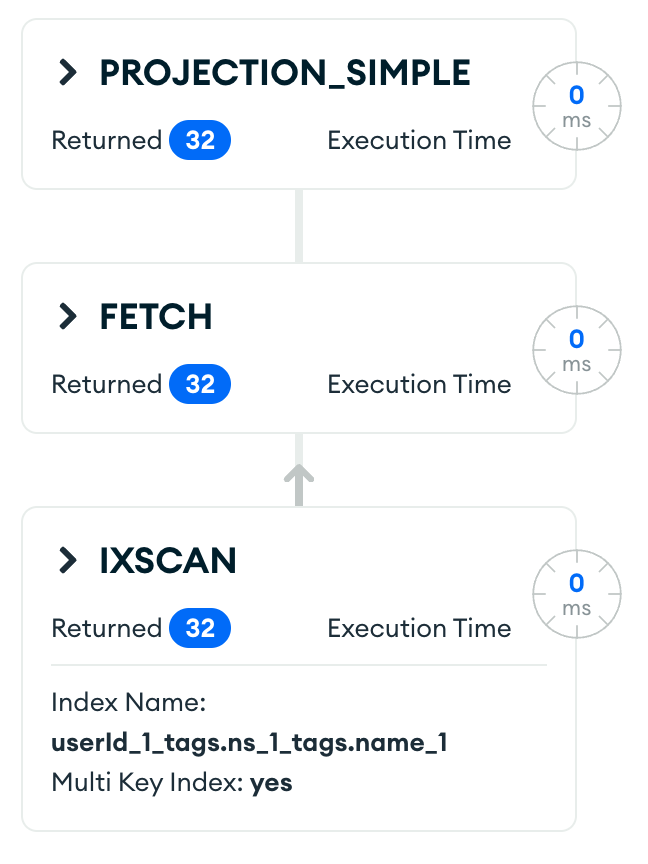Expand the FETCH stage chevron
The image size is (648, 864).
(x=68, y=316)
=-=-=
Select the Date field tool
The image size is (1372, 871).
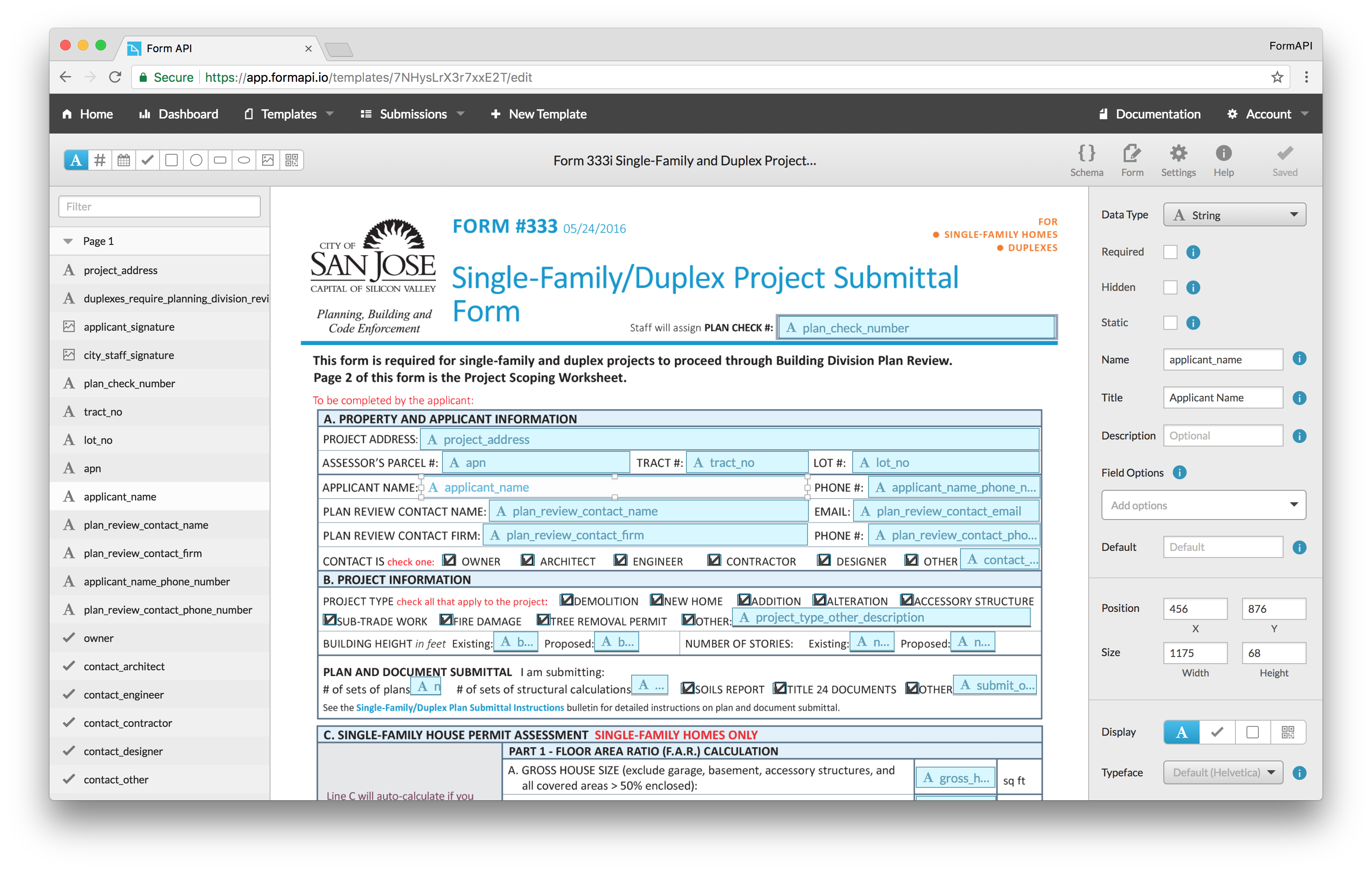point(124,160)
=-=-=
→ WORK REQUIRED
Reproduce the records verbatim, starting at the line that contains "Expand the FETCH stage chevron" and ending after the line that contains "(x=68, y=316)". Leave the pictures out.

→ TASK ANSWER
Expand the FETCH stage chevron
The image size is (648, 864).
(x=68, y=316)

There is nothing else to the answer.